Justin Torres: “Starve a Rat”
11/03/2011 § 2 Comments
Originally published in Harper‘s, October 2011.
Starring the same narrator as Torres’s earlier short, “Reverting to an Animal State” and potentially the same as in his slim novel, We the Animals, I find myself already bored with Torres’s fiction. Perhaps it’s the subject matter: the plight of a young, queer boy fleeing from his family and flinging himself into the world’s oldest profession to get by in the city doesn’t interest me at all, nor do the various fetishes of the community. Or perhaps it’s the writing, which feels redundant and unsure of itself, to the point that big ideas are stated rather than developed, and little is left to chance. This is not to say that the writing itself is cold, merely that anecdotes are always in the service of proving a point, and things do not naturally occur so much as they are instigated by this wounded, self-deprecating narrator.
We pick up with him in this story when he’s nineteen, drunk, and accepting the proposition of a random stranger on the street to come back to his home and “pose in diapers.” Instead, he manipulates the man into sex, turns him into a father figure so that he’ll have a warm place to crawl back to, and secretly hopes that this person will actually be the father figure who will accept his horrible truths and actually save him: “I told him he could save me, but I didn’t say it out loud. I said it with my eyes, with shy looks.” He’s trapped in an awkward spot, whereas he needs to control the world around him, and yet in which he also needs someone to cut through his dominant facade and actually help him. In his own mind, he’s like “a woman with an unlovely voice, who tried earnestly and without embarassment to make herself sound lovely”; he desperately needs to be seen in a certain light, needs to be loved, and yet only knows how to get the punch-like kisses of his father’s adoration: “Wild, [my father says], and I’m thirsty and angry and scared, but he’s taking shots of me, and he’s giggling, so I go on strangling myself.”
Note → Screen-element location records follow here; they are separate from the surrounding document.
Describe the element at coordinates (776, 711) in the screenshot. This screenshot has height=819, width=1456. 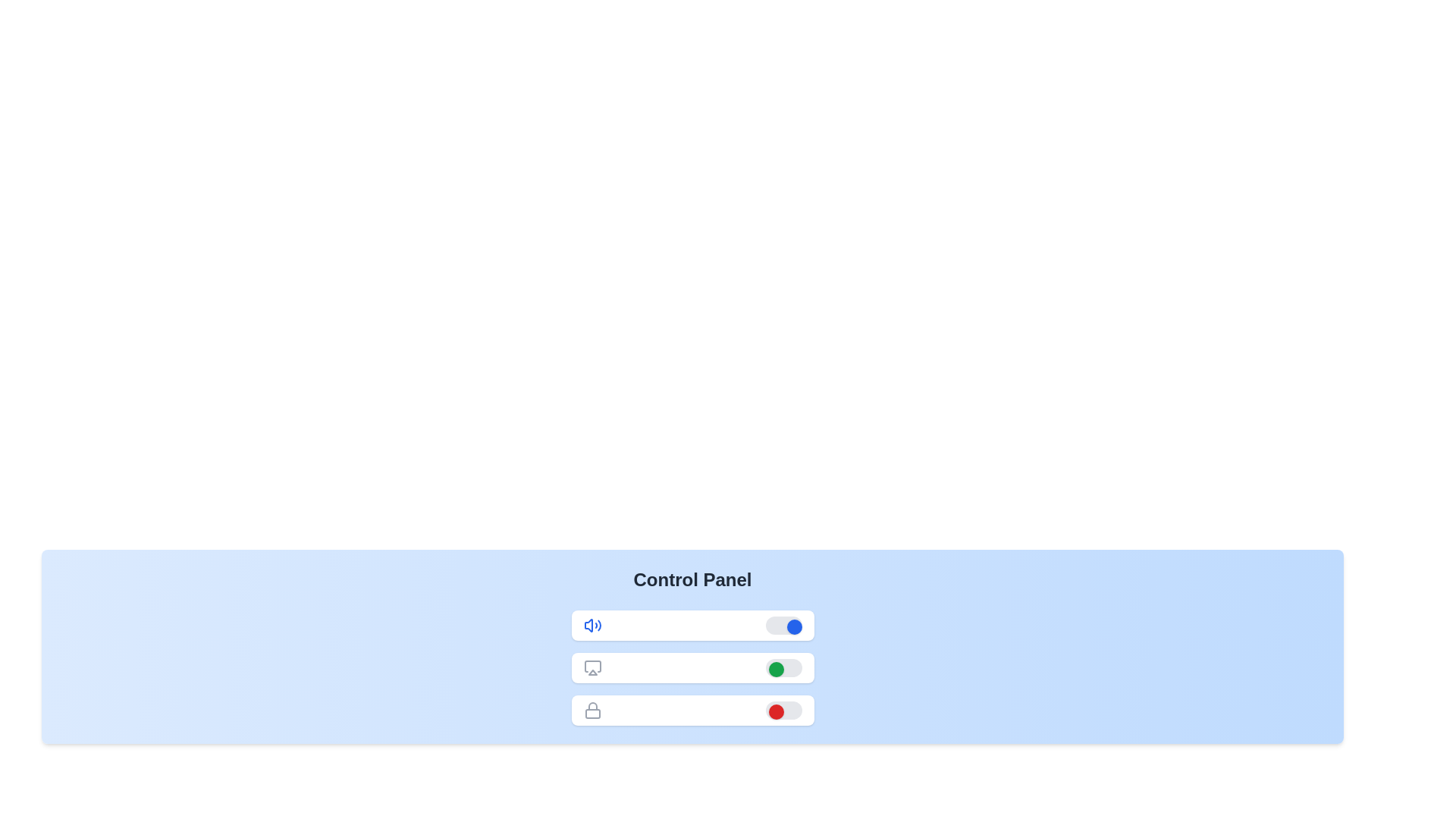
I see `the toggle indicator on the right side of the third toggle switch in the control panel to switch states` at that location.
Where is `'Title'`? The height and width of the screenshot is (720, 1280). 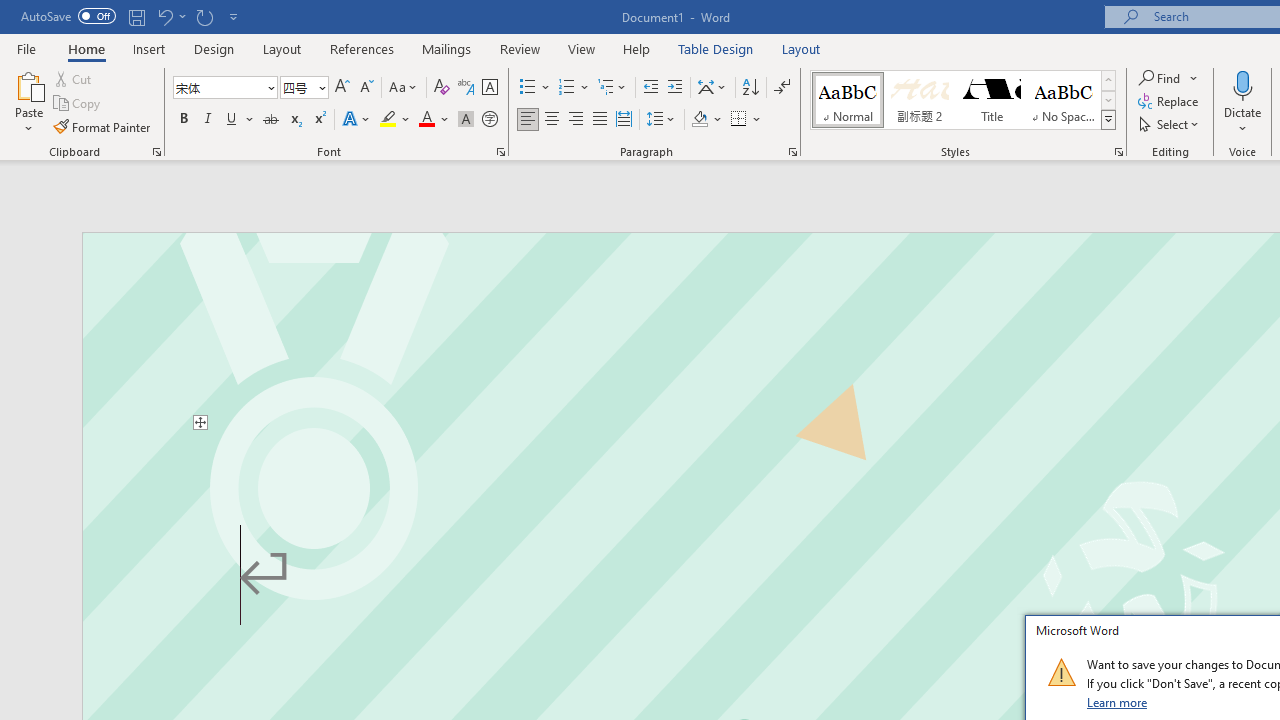
'Title' is located at coordinates (992, 100).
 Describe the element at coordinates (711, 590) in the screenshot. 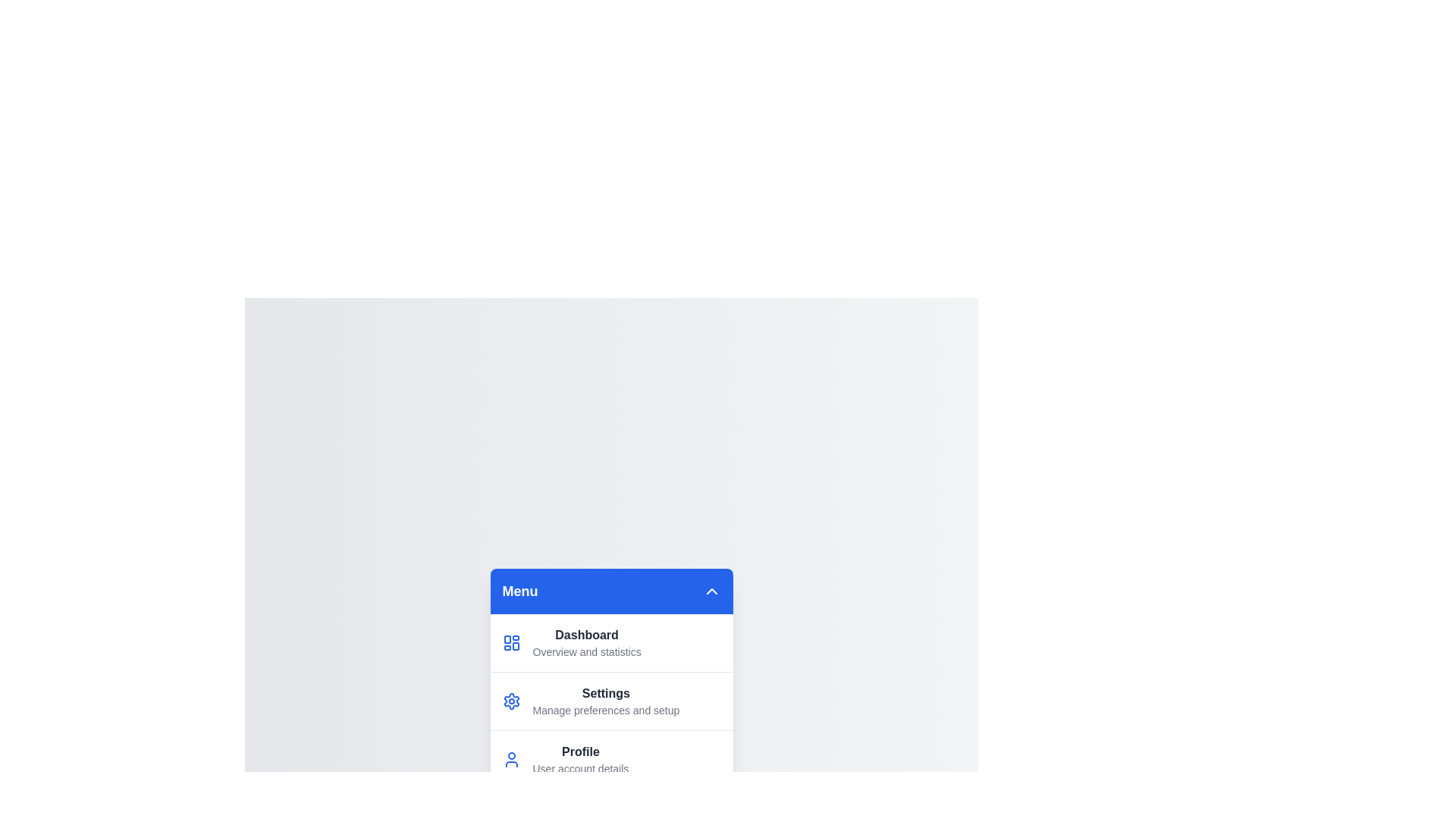

I see `the arrow button to toggle the menu visibility` at that location.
At the core of Torres’s writing is a poetic sentiment — “As far as I could make out there was one way to get a person to fall in love with you — thrashing. In and out of bed, all the time, thrashing” — but it doesn’t sustain a slew of stories. There needs to be more than constant thrashing and there needs to be something that is actually lovely (or utterly despicable). Garbage is still garbage, and no matter how you cover it, you can’t starve that rat until you clean up your act.